THE "ARYAN ORIGIN OF THE CELTIC RACE AND LANGUAGE.”

THE above is the title on the outside of a book by the Rev. Canon Bourke, president of St Jarlath's College, Tuam, Ireland. The book is in every respect a wonderful and interesting one to the Celt, at home and abroad, whether he be Scotch or Irish. Time was when the Scottish Celt looked with great suspicion on his Irish cousin, while the Irishman had no great love for his Scottish neighbour. Even yet a good deal of this feeling prevails, particularly among the uneducated.

Our own experience, however, has been that the Irish Celt is not behind the Scotch Gael in generosity and all the other virtues which are the special characteristics of the race.
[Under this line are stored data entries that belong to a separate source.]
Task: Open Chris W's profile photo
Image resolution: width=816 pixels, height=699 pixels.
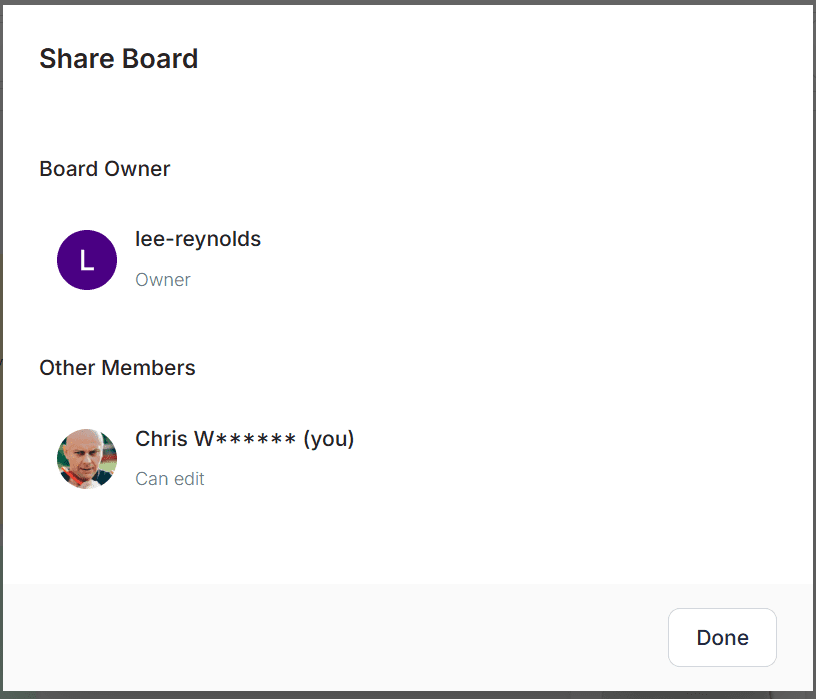Action: point(87,459)
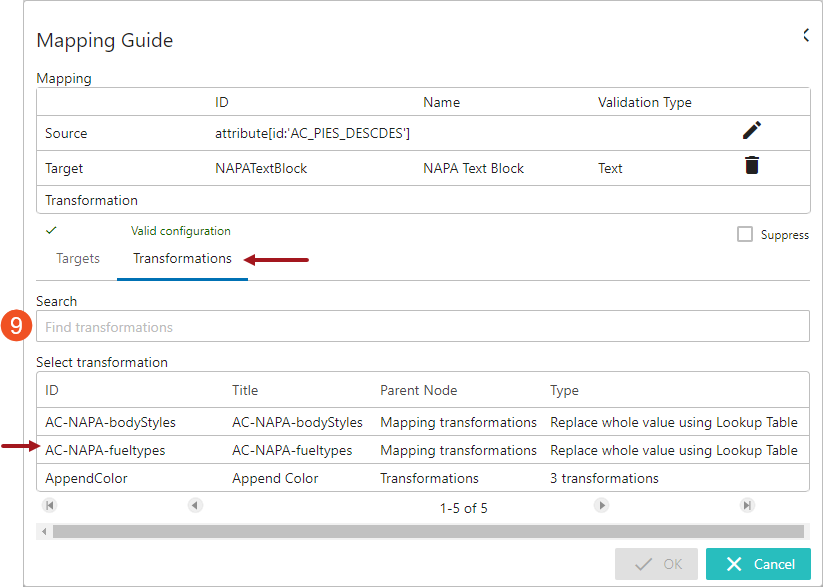Confirm with the OK button
Screen dimensions: 823x587
pyautogui.click(x=656, y=564)
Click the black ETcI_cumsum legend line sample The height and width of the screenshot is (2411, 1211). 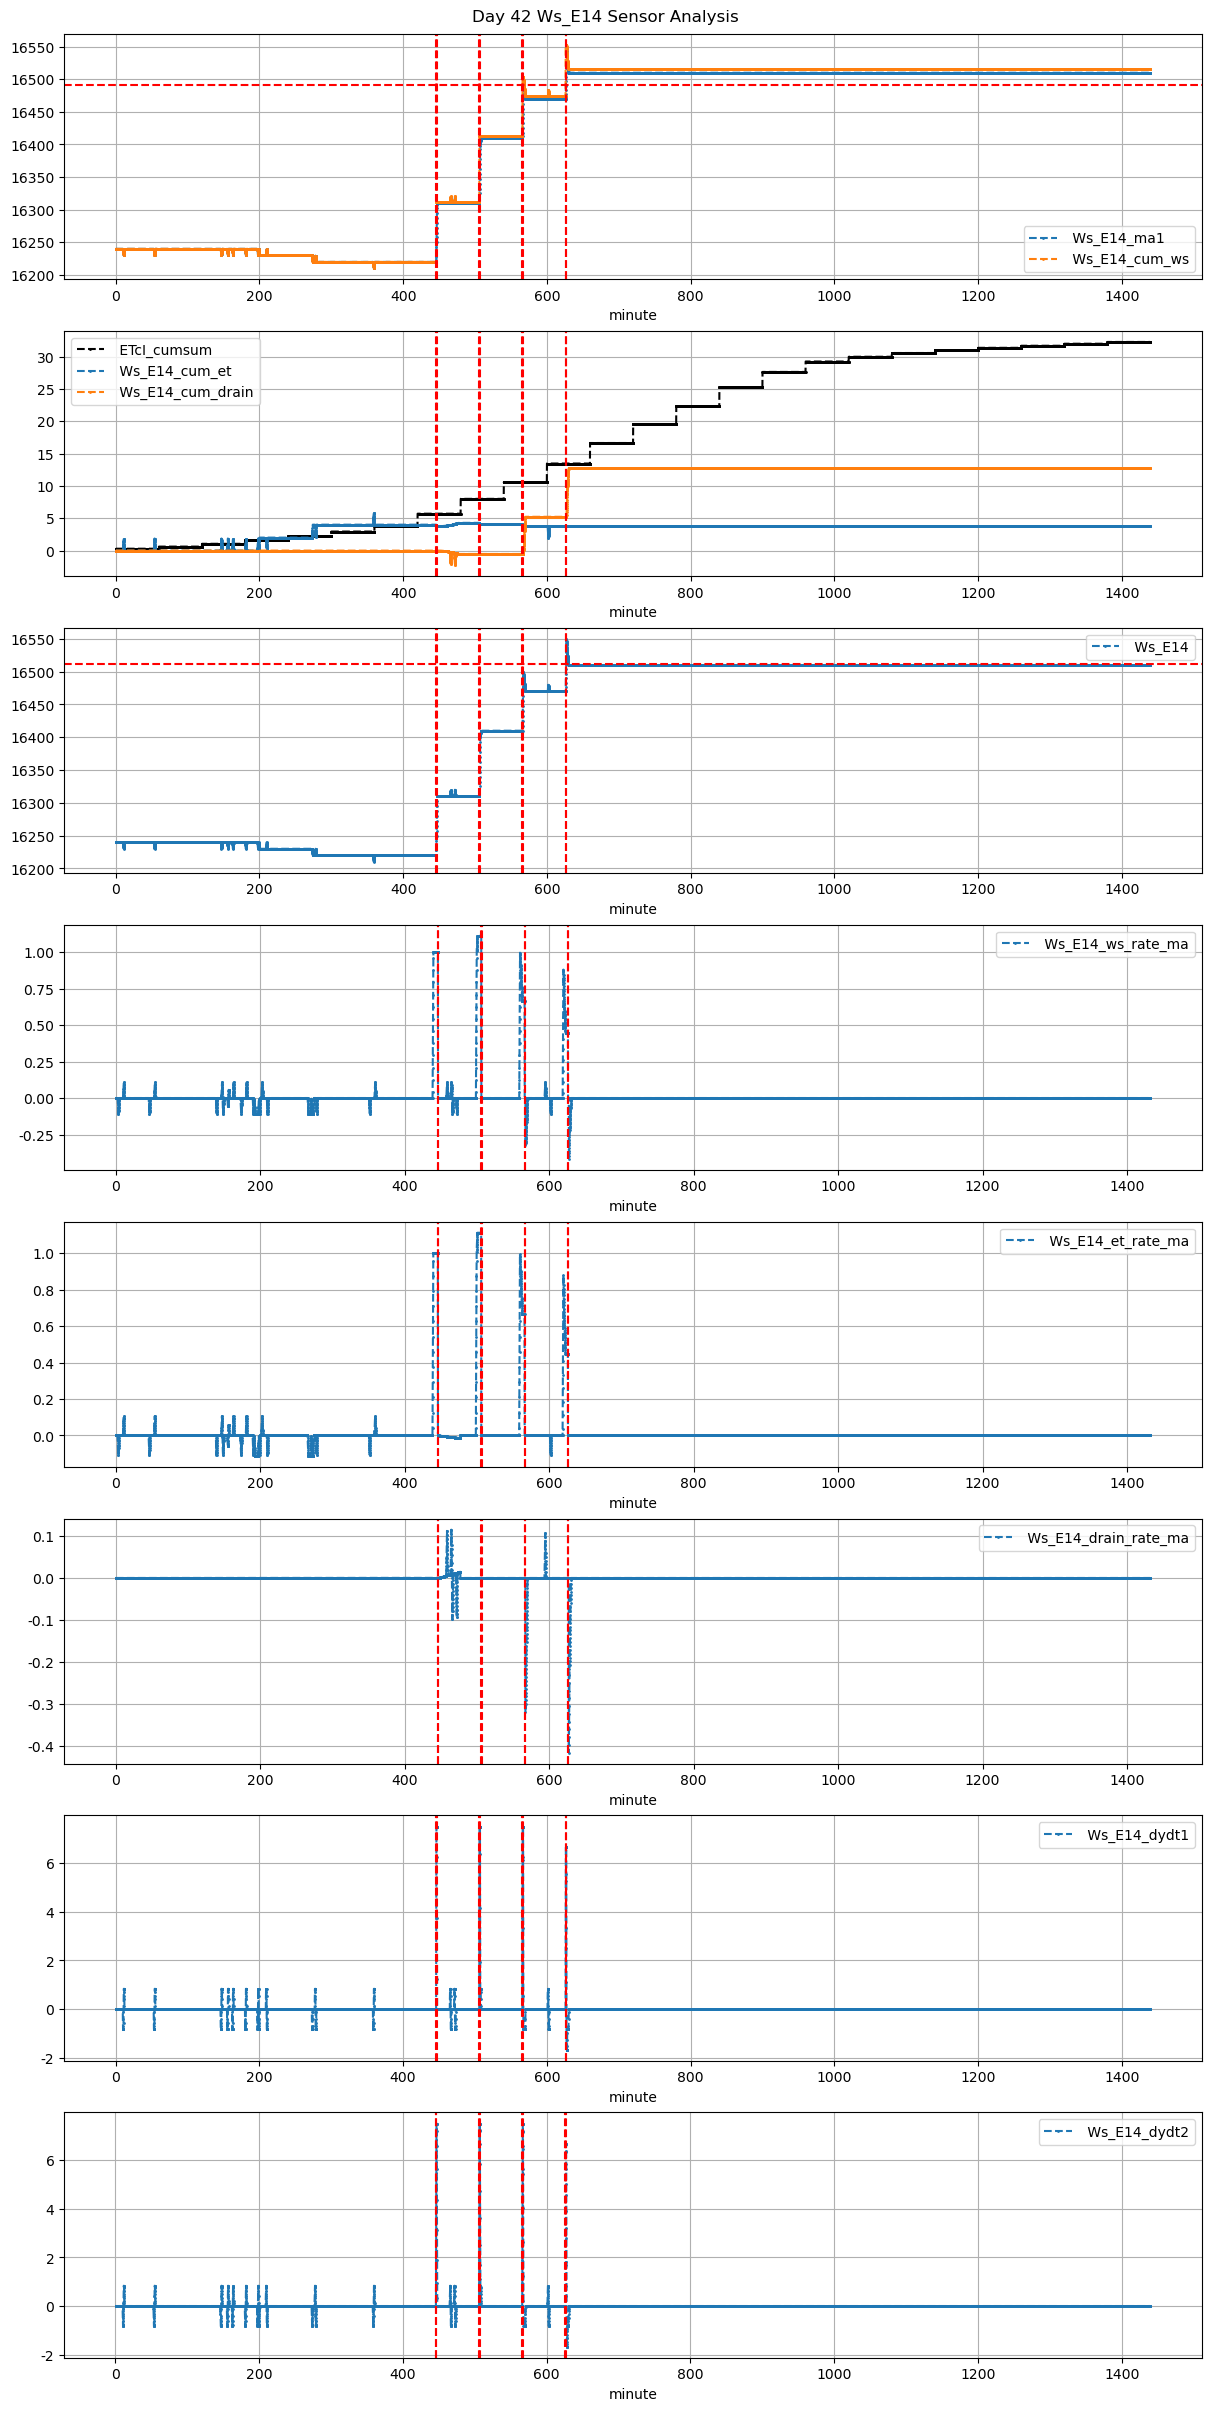tap(91, 350)
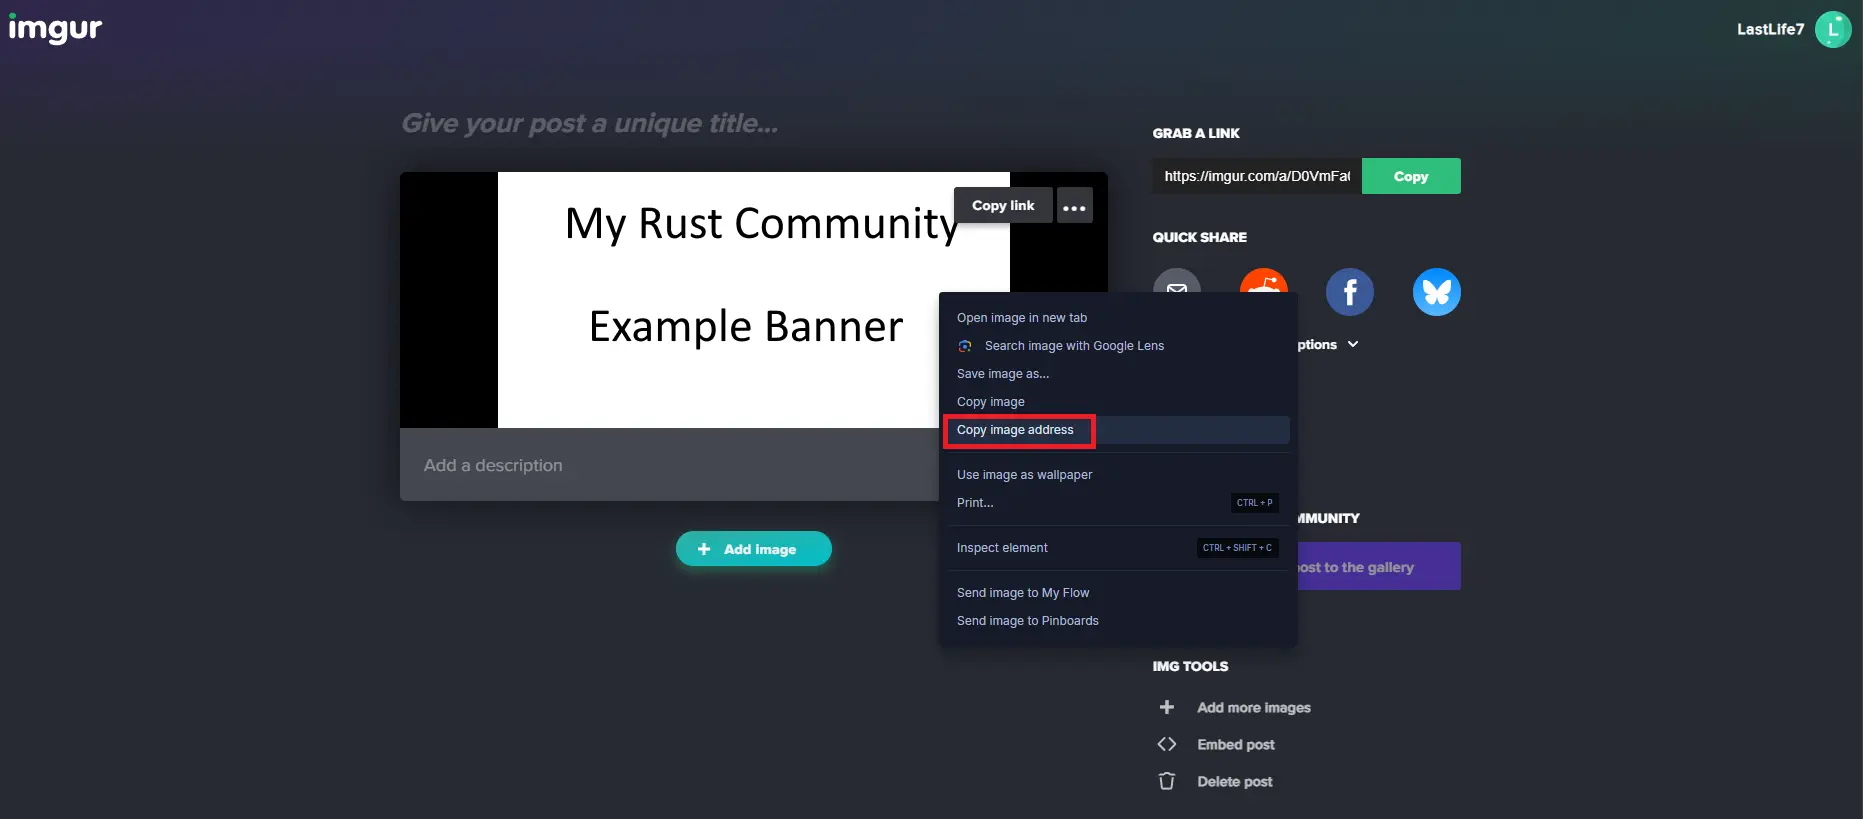
Task: Choose Inspect element from context menu
Action: (x=1002, y=548)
The book before us is in several respects calculated to strengthen the friendship which is being rapidly formed, and which ought to subsist among the intelligent of each of the two great branches of the Celtic family-Scotch and Irish. Frequent references of an appreciating and commendable kind are made in this work to the labours of Scotchmen in the field of Celtic literature. Canon Bourke, like a true-hearted son of Ireland, with that magnanimity characteristic of the race, holds out his right hand to every Scottish scholar in the field of Celtic or Keltic research, and says in effect-Cia mar a tha thu? Buaidh gu'n robh air d'obair!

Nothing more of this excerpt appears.